EXERCISE GOAL: Scan the records for lines with the word "Share", and copy every such line.
*** DATA EXTRACTS Section Begins ***
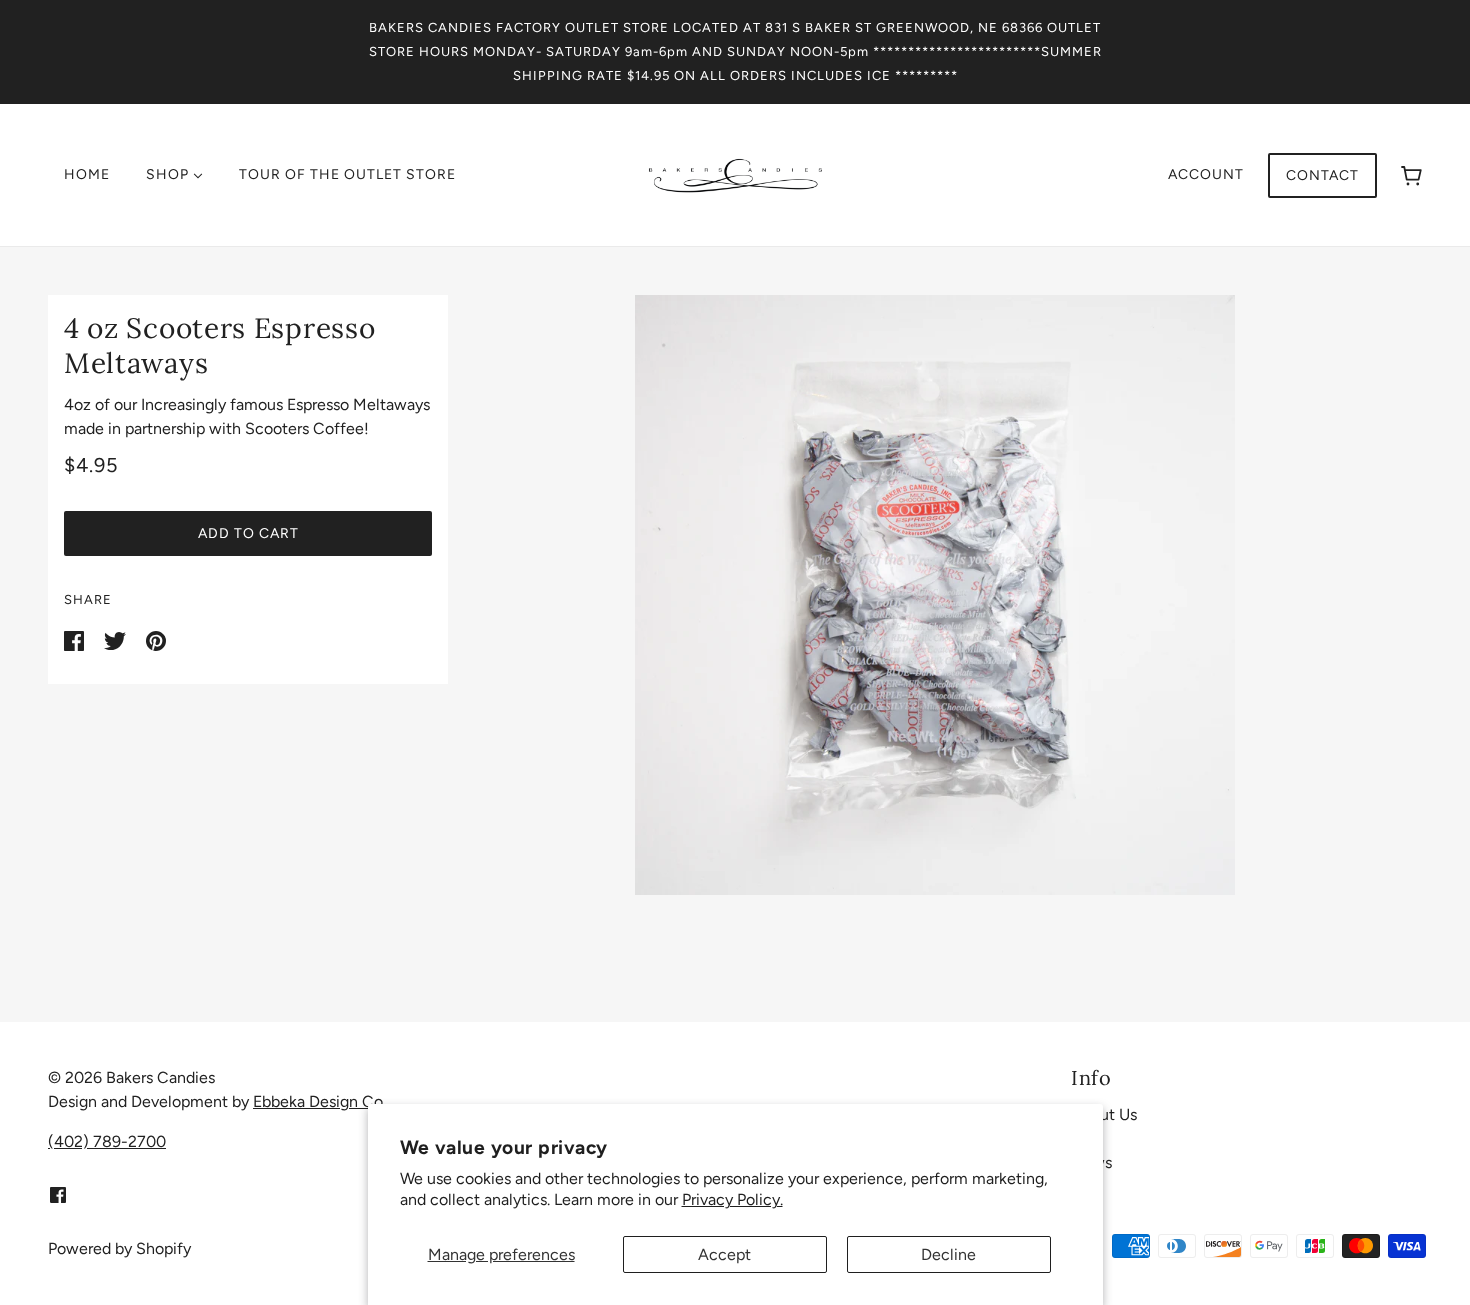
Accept (724, 1254)
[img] (58, 1194)
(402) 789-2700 (107, 1141)
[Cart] (1411, 175)
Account (1206, 174)
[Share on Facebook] (76, 639)
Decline (948, 1254)
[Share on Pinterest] (156, 639)
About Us (1104, 1114)
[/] (735, 173)
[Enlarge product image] (935, 595)
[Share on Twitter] (117, 639)
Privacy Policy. (732, 1199)
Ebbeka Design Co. (319, 1101)
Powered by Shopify (119, 1248)
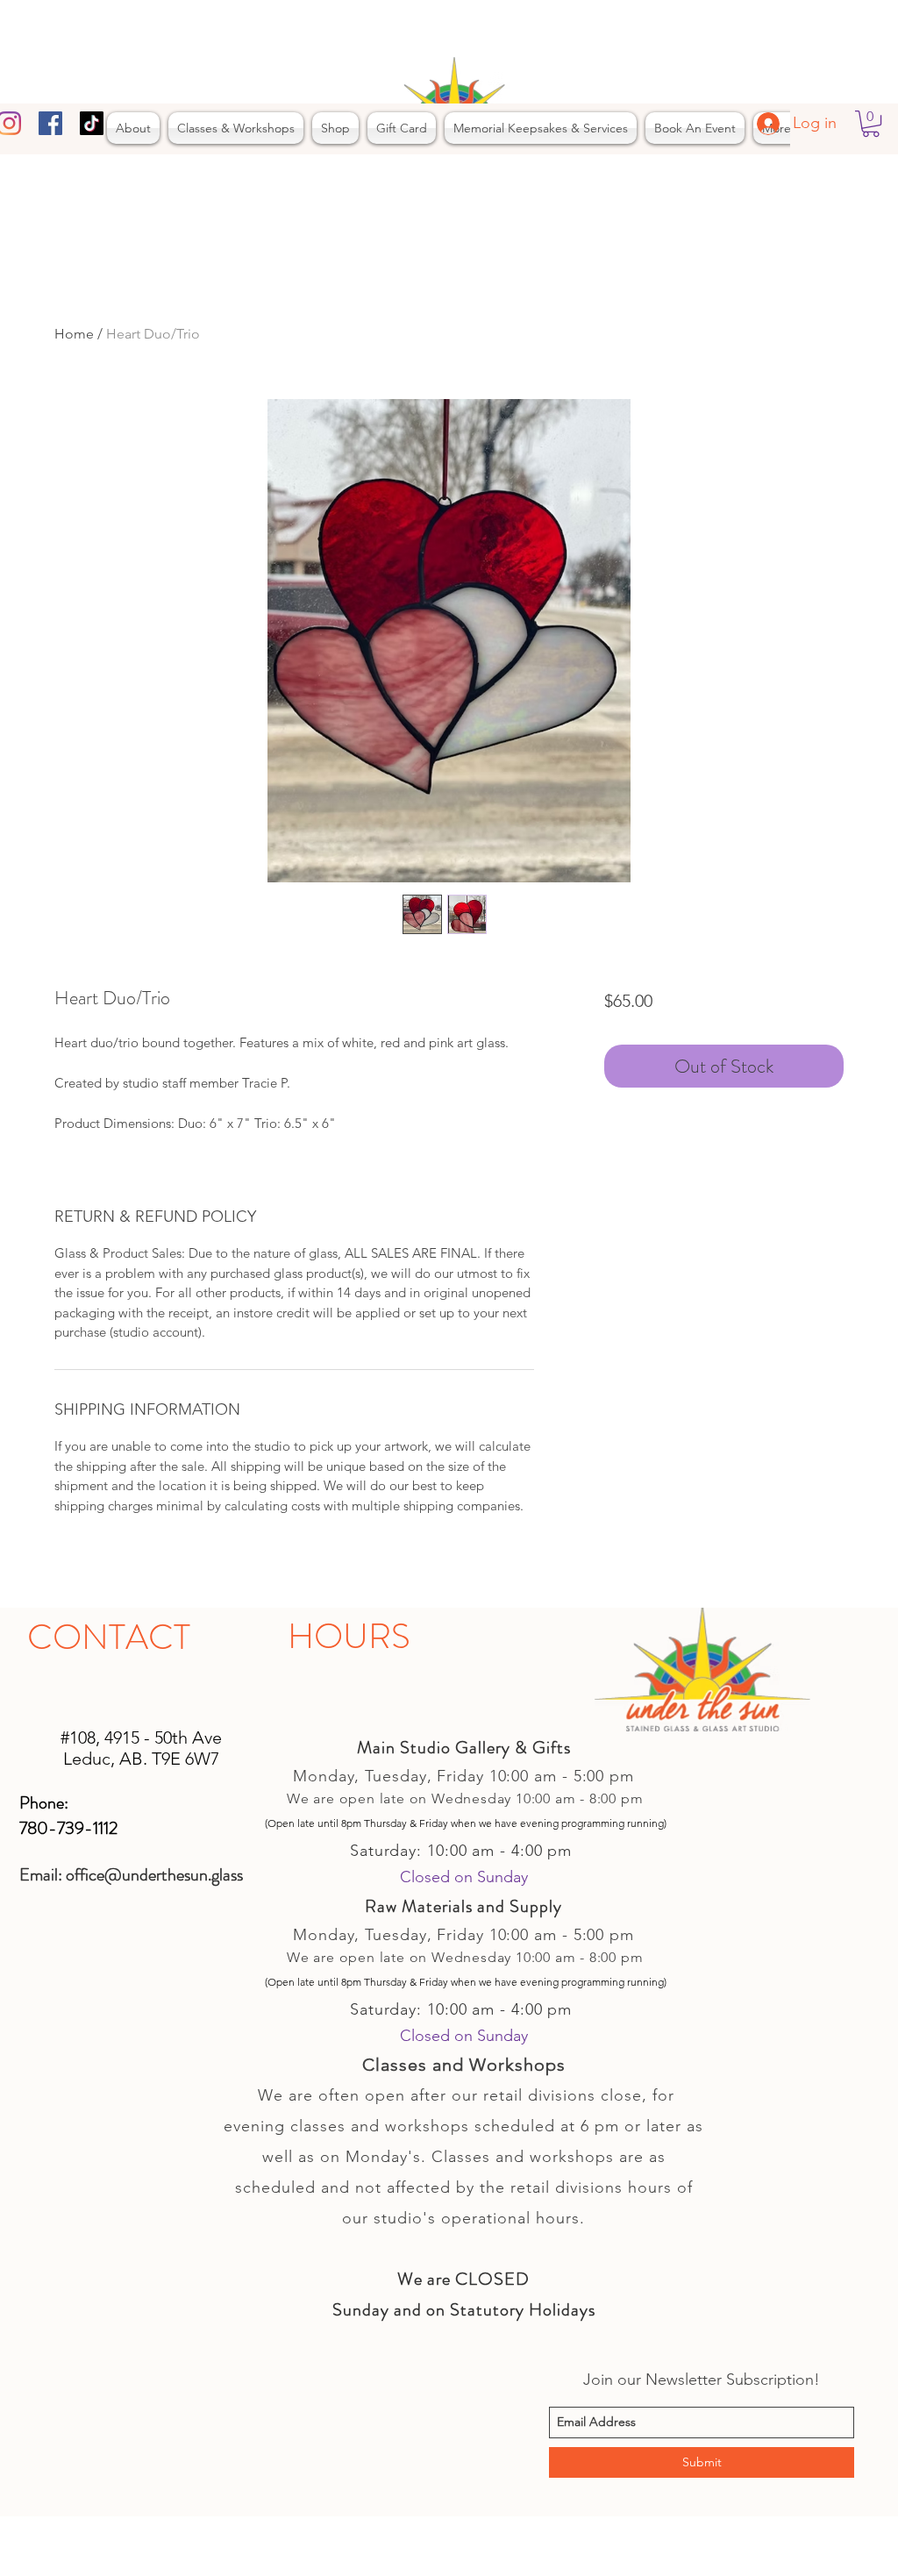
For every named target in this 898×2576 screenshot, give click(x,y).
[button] (871, 124)
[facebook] (50, 123)
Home (74, 333)
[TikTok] (91, 123)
*** DATA EXTRACTS Section Ends ***
SOLVED EXERCISE:
[Share on Facebook] (76, 639)
[Share on Pinterest] (156, 639)
[Share on Twitter] (117, 639)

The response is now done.